Debt Exchange – On May 23, 2011, we announced the commencement of a private offer to exchange various outstanding notes and debentures due between 2013 and 2019 (Existing Notes). The exchange transaction closed on June 23, 2011, at which time $857 million of Existing Notes were exchanged for $750 million of 4.163% notes (New Notes) due July 15, 2022, plus cash consideration of approximately $267 million and $17 million for accrued and unpaid interest on the Existing Notes. The cash consideration, which will be recorded as an adjustment to the carrying value of debt, and the balance of the unamortized discount and issue costs from the Existing Notes will be amortized as an adjustment of interest expense over the term of the New Notes. No gain or loss will be recognized as a result of the exchange. Costs related to the debt exchange that are payable to parties other than the debt holders total approximately $6 million and are included in interest expense during the second quarter.

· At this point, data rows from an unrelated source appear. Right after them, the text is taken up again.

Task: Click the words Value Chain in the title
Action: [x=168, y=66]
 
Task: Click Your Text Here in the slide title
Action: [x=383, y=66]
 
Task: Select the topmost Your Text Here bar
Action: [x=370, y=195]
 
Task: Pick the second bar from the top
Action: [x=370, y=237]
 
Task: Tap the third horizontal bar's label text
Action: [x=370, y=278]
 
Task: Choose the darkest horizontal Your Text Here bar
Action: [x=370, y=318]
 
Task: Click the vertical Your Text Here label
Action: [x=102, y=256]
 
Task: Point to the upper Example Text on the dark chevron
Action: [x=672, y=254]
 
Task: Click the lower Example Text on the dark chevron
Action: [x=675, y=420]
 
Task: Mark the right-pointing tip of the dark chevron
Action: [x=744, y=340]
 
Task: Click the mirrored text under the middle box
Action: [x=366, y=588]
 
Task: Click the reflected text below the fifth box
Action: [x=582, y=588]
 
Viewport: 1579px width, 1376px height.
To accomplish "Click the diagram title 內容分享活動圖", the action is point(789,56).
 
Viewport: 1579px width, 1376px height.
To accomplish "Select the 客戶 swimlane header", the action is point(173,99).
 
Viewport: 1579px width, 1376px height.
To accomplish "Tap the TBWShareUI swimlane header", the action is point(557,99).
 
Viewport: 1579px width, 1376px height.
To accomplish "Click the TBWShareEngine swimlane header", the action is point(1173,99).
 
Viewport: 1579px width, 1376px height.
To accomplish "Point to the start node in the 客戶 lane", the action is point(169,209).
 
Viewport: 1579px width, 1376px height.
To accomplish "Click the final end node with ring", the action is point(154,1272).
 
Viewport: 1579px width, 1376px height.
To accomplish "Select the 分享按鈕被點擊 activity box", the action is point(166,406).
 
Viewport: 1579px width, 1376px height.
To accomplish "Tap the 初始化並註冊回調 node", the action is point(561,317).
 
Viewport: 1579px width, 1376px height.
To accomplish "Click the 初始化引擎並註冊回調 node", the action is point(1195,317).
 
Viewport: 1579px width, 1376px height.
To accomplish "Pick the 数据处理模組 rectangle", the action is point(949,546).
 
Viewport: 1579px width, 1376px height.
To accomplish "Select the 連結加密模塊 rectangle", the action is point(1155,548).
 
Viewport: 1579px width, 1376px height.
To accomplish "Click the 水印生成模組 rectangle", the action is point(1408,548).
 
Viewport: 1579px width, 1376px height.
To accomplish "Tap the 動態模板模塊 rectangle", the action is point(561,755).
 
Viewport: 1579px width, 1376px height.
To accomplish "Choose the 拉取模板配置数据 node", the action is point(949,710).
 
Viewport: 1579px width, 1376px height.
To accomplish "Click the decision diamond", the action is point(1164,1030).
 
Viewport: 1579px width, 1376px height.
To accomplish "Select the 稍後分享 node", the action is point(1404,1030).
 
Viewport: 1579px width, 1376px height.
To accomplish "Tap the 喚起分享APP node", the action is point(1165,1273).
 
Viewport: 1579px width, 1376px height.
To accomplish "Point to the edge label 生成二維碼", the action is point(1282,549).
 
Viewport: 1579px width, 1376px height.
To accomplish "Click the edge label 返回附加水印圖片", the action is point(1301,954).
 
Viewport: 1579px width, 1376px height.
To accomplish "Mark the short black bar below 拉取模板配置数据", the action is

The following table lists the outstanding notes and debentures that were exchanged:

 

 Principal amount
Millionsexchanged
7.875% Notes due 2019$ 196
5.450% Notes due 2013  50
5.125% Notes due 2014  45
5.375% Notes due 2014  55
5.700% Notes due 2018  277
5.750% Notes due 2017  178
7.000% Debentures due 2016  38
5.650% Notes due 2017  18
Total$ 857

Debt Redemption – On March 22, 2010, we redeemed $175 million of our 6.5% notes due April 15, 2012. The redemption resulted in an early extinguishment charge of $16 million in the first quarter of 2010.